PROBLEM TO WORK ON =
Whenever the word "agent" turns up in a line below, that line should be copied.

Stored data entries

════════════════

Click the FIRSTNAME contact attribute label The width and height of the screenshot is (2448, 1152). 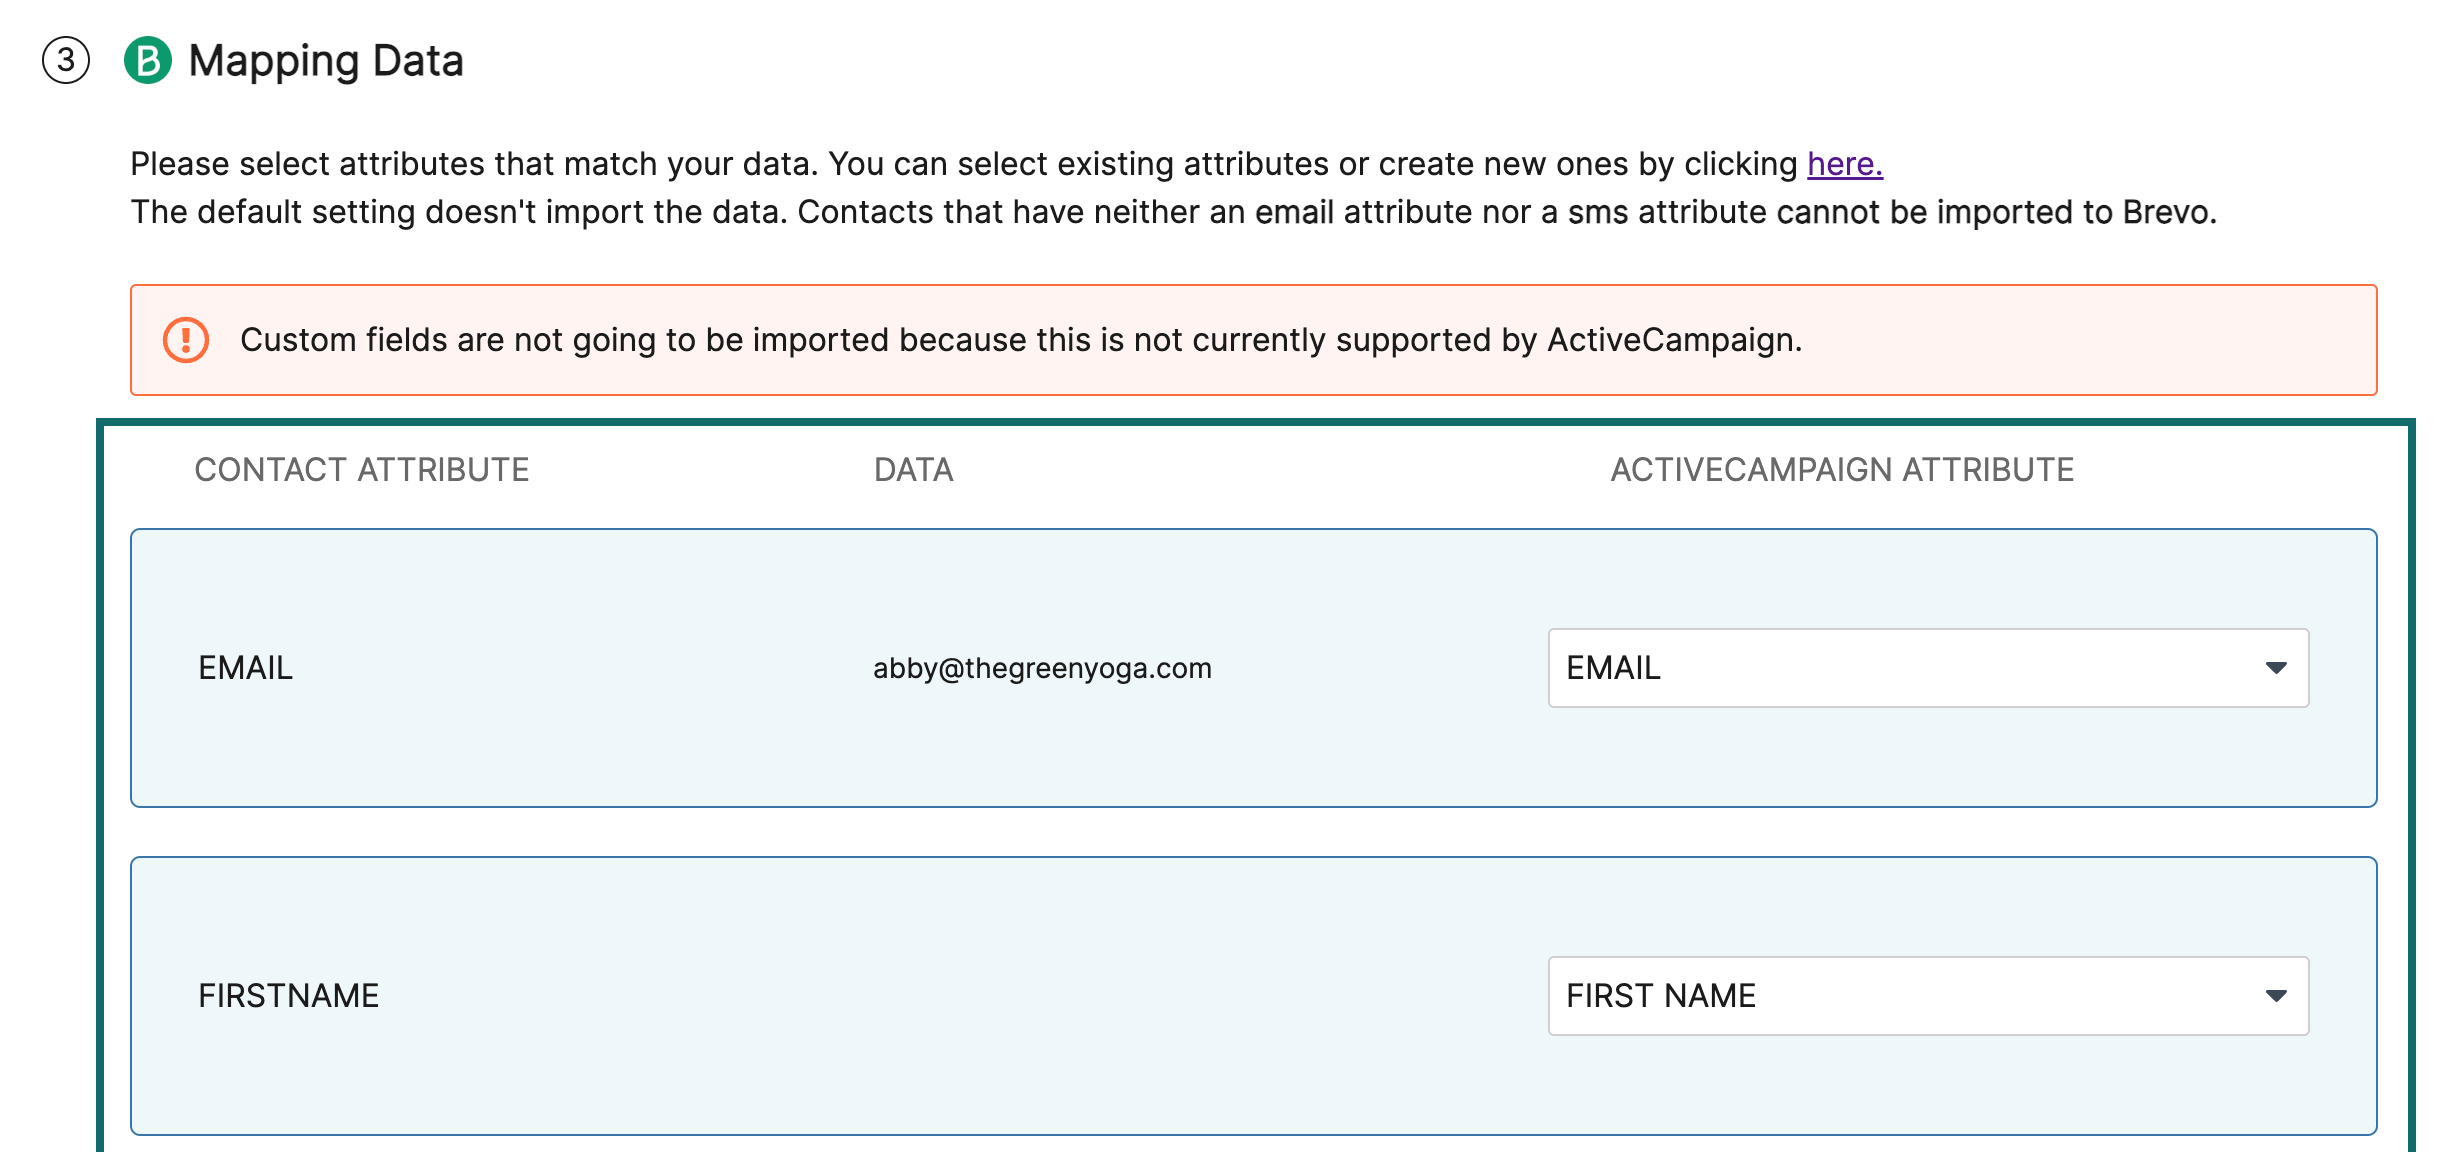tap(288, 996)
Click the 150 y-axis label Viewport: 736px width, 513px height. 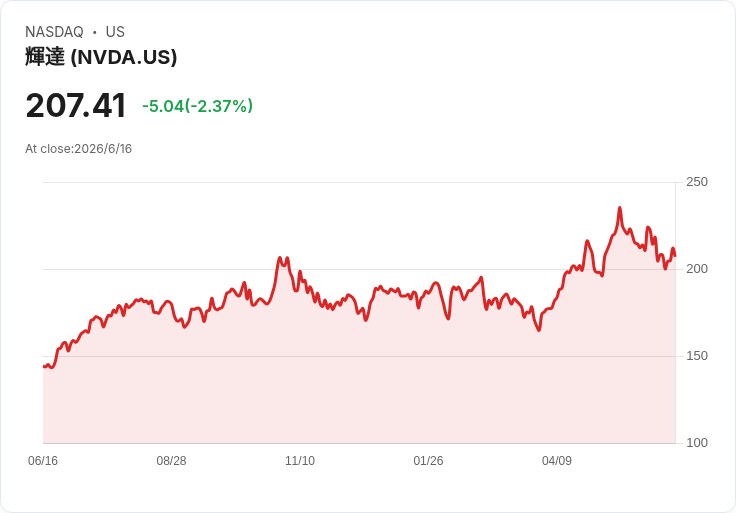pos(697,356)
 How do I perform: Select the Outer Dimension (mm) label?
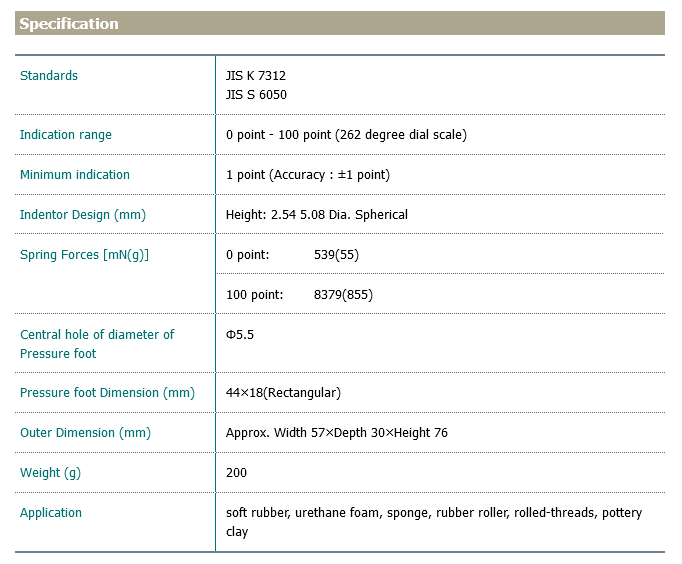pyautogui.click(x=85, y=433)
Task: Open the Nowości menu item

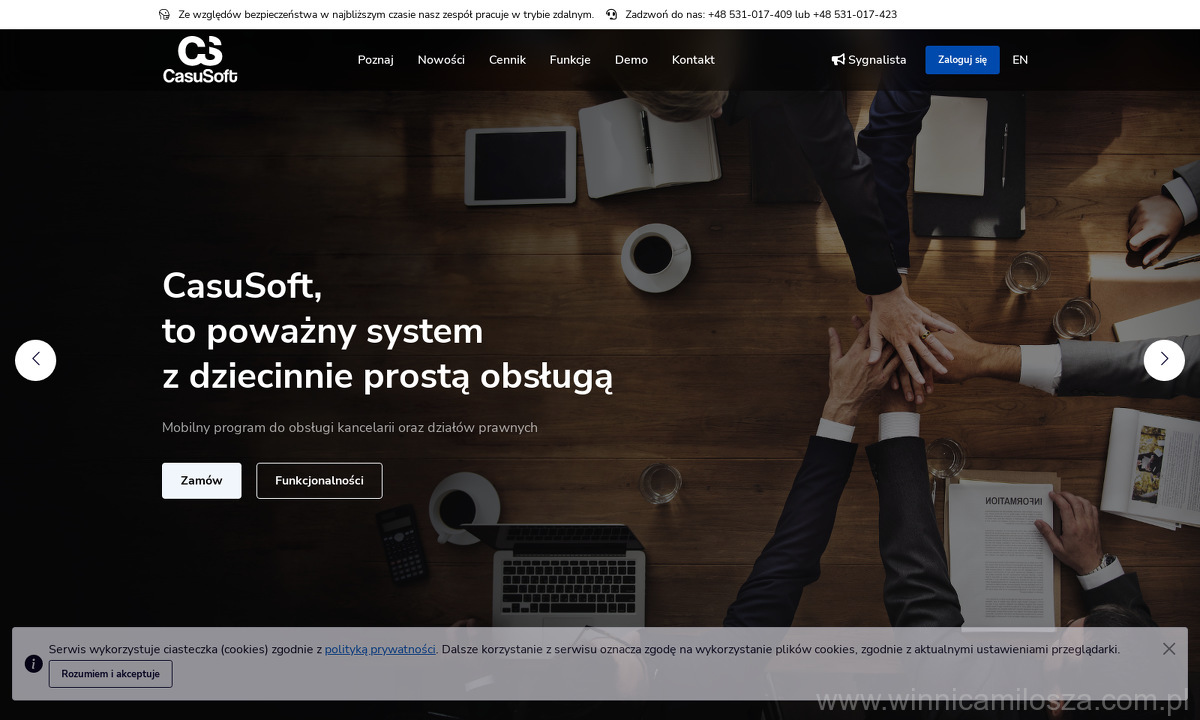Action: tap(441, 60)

════════════════

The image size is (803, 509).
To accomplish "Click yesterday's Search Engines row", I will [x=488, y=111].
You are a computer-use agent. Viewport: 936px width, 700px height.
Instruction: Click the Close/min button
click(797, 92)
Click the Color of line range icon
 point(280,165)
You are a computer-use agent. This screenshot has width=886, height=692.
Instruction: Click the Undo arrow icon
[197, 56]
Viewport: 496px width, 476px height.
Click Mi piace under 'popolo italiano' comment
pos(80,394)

════════════════

PROBLEM SOLUTION =
You are a computer-use agent. Viewport: 936px width, 700px height.
You are a computer-use agent. This screenshot has width=886, height=692.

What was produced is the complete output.